Mucolipidosis type IV (MLIV) is a rare lysosomal storage disorder causing severe psychomotor developmental delay and progressive visual impairment. MLIV is an autosomal recessive disease caused by mutations in MCOLN1, which encodes for mucolipin-1. Here, we report a case of a 4-year-old Japanese girl with severe intellectual disability and motor deficits. Brain magnetic resonance imaging showed signal abnormalities in the white matter and thinning of the corpus callosum. Whole-exome sequencing was performed on the proband and her parents, and novel compound heterozygous mutations at c.936_938del (p.Phe313del) and c.1503dupC (p.Ile502Hisfs*106) in MCOLN1 (NM_020533.2) were identified in the proband. Additional biochemical examinations revealed elevated serum gastrin level and iron deficiency anemia, leading to the diagnosis of MLIV. More reports of such pathogenic mutations are expected to broaden the understanding of the channel function of mucolipin-1 and genotype-phenotype correlations.

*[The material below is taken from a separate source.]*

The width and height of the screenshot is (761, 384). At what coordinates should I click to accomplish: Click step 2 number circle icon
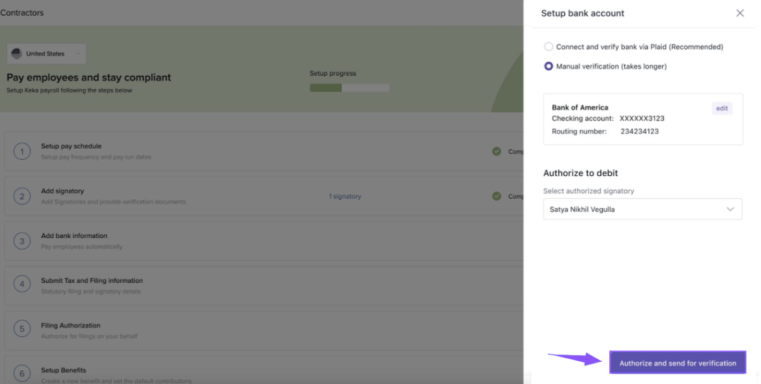pyautogui.click(x=22, y=197)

IV型粘脂贮积症(MLIV)是一种罕见的溶酶体贮积病,可导致严重的精神运动发育迟缓及进行性视力损害。MLIV是一种常染色体隐性疾病,由编码粘脂蛋白-1的MCOLN1基因突变引起。在此,我们报告一例患有严重智力残疾和运动障碍的4岁日本女孩。脑磁共振成像显示白质信号异常及胼胝体变薄。对先证者及其父母进行了全外显子组测序,在先证者中鉴定出MCOLN1(NM_020533.2)基因上新的复合杂合突变,即c.936_938del(p.Phe313del)和c.1503dupC(p.Ile502Hisfs*106)。进一步的生化检查显示血清胃泌素水平升高及缺铁性贫血,从而确诊为MLIV。预计更多此类致病突变的报告会拓宽对粘脂蛋白-1通道功能及基因型-表型相关性的认识。